Lehman and Corey Brumbaugh, a Miron vice president, also have taken their cause to Washington, D.C., where they and USGBC members met with House and Senate leaders to discuss sustainable design. "Rather than whine, we showed them what we had done," says Lehman. "We presented them with a book highlighting the $380 million in sustainable projects we were able to execute due to funding by the American Recovery and Reinvestment Act of 2009, and at a time when the economy was tanking. We don't like to lobby. We'd rather present positive results because people don't always know what they don't know."
What Miron doesn't know, it learns quickly, which goes a long way toward explaining how the firm so nimbly shifts between football stadiums and manufacturing plants, campus facilities and amusement park rides, including the Zippin Pippin roller coaster, a $3-million project in Green Bay, Wis., that presented Miron with a particularly steep learning curve.

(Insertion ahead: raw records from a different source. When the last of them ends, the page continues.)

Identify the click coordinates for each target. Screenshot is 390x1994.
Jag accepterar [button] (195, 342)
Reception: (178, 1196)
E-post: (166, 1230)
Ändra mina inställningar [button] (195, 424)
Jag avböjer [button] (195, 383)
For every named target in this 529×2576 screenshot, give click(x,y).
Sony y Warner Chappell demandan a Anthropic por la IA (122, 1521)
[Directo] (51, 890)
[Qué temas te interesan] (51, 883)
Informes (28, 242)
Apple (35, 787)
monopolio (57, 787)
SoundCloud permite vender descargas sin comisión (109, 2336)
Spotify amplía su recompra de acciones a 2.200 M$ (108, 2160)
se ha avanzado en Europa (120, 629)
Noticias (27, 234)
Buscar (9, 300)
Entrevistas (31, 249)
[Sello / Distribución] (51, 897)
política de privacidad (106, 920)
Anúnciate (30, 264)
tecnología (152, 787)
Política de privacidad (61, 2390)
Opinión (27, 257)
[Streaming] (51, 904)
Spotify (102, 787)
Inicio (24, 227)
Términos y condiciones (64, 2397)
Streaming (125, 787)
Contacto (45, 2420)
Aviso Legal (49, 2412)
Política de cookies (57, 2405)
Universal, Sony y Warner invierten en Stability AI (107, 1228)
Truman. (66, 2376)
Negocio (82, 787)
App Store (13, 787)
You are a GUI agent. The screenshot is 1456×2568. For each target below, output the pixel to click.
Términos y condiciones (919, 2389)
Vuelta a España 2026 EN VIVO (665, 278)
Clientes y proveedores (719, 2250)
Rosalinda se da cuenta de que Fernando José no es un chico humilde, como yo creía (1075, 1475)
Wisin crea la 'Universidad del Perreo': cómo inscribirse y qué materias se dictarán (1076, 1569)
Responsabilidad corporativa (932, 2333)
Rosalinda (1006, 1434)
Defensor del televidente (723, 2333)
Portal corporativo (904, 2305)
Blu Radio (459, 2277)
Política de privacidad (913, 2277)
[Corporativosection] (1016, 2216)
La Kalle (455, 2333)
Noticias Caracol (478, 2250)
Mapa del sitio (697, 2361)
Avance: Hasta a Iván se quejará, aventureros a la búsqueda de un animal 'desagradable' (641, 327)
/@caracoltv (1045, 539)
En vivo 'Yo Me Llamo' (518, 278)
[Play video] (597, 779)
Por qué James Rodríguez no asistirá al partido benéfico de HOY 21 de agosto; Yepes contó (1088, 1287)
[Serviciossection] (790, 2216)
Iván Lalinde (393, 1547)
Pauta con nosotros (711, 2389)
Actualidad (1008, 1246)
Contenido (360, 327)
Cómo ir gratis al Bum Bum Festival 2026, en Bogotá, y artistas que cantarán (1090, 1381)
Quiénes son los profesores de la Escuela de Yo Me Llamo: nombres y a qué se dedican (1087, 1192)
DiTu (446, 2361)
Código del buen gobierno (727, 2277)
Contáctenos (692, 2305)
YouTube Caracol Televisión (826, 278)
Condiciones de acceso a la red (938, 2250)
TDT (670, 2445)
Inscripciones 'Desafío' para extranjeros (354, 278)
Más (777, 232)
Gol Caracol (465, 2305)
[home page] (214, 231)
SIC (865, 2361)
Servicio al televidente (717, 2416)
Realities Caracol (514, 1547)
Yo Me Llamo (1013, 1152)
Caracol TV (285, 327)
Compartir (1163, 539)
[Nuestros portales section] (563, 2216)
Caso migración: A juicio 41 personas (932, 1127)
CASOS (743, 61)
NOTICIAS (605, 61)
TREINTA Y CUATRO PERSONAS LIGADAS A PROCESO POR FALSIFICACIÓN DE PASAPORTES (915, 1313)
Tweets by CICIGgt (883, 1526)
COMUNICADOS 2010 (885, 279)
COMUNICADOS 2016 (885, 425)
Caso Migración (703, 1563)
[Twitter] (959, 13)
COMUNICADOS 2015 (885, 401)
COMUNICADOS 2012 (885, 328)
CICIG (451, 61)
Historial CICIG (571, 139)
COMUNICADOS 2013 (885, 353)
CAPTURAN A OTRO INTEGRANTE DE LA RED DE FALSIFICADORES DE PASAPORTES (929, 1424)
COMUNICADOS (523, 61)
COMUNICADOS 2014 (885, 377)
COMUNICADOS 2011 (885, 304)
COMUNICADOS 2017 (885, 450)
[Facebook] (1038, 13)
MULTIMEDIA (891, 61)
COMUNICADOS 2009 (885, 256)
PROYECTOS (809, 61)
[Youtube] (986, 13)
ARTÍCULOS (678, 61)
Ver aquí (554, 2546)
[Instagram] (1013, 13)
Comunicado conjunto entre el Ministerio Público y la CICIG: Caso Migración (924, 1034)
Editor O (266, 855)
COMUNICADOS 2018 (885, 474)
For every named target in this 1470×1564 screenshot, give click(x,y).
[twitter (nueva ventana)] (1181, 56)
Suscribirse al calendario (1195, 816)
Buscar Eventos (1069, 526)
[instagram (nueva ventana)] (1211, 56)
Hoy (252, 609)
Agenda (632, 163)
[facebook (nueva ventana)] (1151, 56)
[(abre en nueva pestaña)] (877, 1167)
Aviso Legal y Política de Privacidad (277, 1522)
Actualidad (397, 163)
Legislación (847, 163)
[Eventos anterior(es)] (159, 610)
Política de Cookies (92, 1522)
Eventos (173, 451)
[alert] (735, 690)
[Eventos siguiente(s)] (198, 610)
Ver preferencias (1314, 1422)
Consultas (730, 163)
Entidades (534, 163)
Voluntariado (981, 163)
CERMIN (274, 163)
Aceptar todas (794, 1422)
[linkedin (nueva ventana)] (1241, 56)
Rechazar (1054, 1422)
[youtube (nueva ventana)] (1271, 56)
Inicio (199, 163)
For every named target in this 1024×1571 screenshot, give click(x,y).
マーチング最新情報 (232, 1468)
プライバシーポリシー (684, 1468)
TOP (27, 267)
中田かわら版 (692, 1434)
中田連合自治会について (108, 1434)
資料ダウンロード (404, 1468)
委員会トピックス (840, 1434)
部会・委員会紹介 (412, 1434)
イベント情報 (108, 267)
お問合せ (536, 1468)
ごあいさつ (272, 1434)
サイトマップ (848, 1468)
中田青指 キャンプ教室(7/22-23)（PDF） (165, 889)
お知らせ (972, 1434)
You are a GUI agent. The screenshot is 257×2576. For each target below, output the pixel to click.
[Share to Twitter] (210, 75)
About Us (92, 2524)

"I don't think any firm these days has the luxury of locking into a single market and saying, 'This is our forte,'" says Voss, who goes on to say that Miron originally was not "experienced in sustainable design, so we acquired the expertise. We certainly didn't know anything about the workings of a roller coaster. Here we had 5,000 pieces of wood, but our staff got excited and researched it. The project was so successful that we were asked to build another one in China."
Voss declined. For the present, Miron remains rooted in the Midwest, where its sustainable practice and longtime industrial clients like Hillshire Brands, Chicago, and Wausau Paper, Mosinee, Wis., have helped it survive the downturn. "Our relationship with Hillshire started out with a nice plant project" in New London, Wis., about five years ago, says Voss. "But Hillshire is the client that really took us on the road."
Much of its work for the food-industry giant has occurred in South Dakota, Missouri and North Carolina. Although Miron has contemplated opening offices in those regions, "I've been the biggest naysayer," says Voss. "So I'll challenge our colleagues. I'll ask, do you have your ducks in a row? Work forces are different in different regions. Product levels are different. Cost structures are different. On the other hand, we can't afford to say no to going somewhere else."